Let's now go through MongoDB's latest quarterly results in greater detail. The Q1 earnings summary is shown below:

MongoDB Q1 results (MongoDB Q1 earnings release)

MongoDB's revenue grew 29% y/y to $368.3 million, beating Wall Street's expectations of $347.1 million (+22% y/y) by a seven-point margin, but also decelerating seven points from Q4's growth rate of 36% y/y. Subscription revenue also grew at 29% y/y, while the smaller slice of professional services revenue grew 25% y/y.

Where MongoDB also exceeded expectations was on net customer adds, adding 2.3k net-new customers in the quarter to end with 43.1k total customers. As the company has focused more on its direct-sales business, it has been able to bring in a wider net of smaller self-service customers. That being said, MongoDB also added 110 net-new customers with greater than $100k in ARR, up 28% y/y.

MongoDB customer metrics (MongoDB Q1 earnings release)

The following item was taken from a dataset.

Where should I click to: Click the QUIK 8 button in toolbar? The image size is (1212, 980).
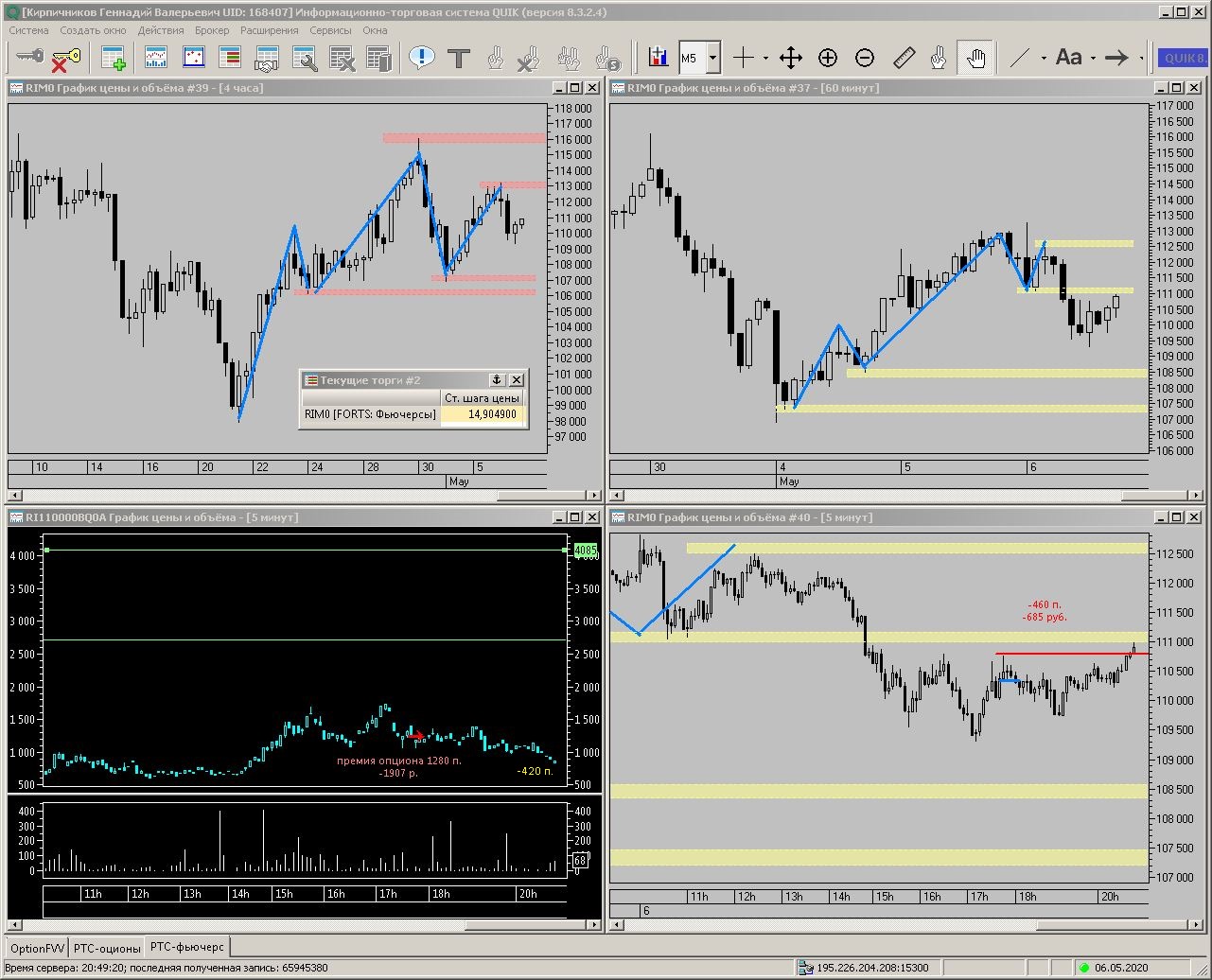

Management noted that customer consumption trends are above expectations, driven by higher-than-expected underlying application usage. That being said, consumption growth levels are still lower than where they were when MongoDB entered into the macro-driven slowdown in Q2 of last year. Net ARR expansion rates were 120%, indicating that a typical installed base customer spends 20% more in the following year.

Additional investor enthusiasm poured into MongoDB as the company highlighted that customers are choosing the MongoDB platform to build and deploy AI-driven applications. Per CEO Dev Ittycheria's remarks on the Q1 earnings call:

Moreover, the shift to AI will favor modern platforms that offer a rich and sophisticated set of capabilities, delivered in a performance and scalable way. We are observing an emerging trend where customers are increasingly choosing Atlas as a platform to build and run new AI applications. For example, in Q1, more than 200 of the new Atlas customers were AI or ML companies. Well finance startups like Hugging Face, Tekion, One AI are examples of companies using MongoDB to help deliver the next wave of AI-powered applications to their customers. We also believe that many existing applications will be re-platformed to be AI-enabled. This will be a compelling reason for customers to migrate from legacy technologies to MongoDB.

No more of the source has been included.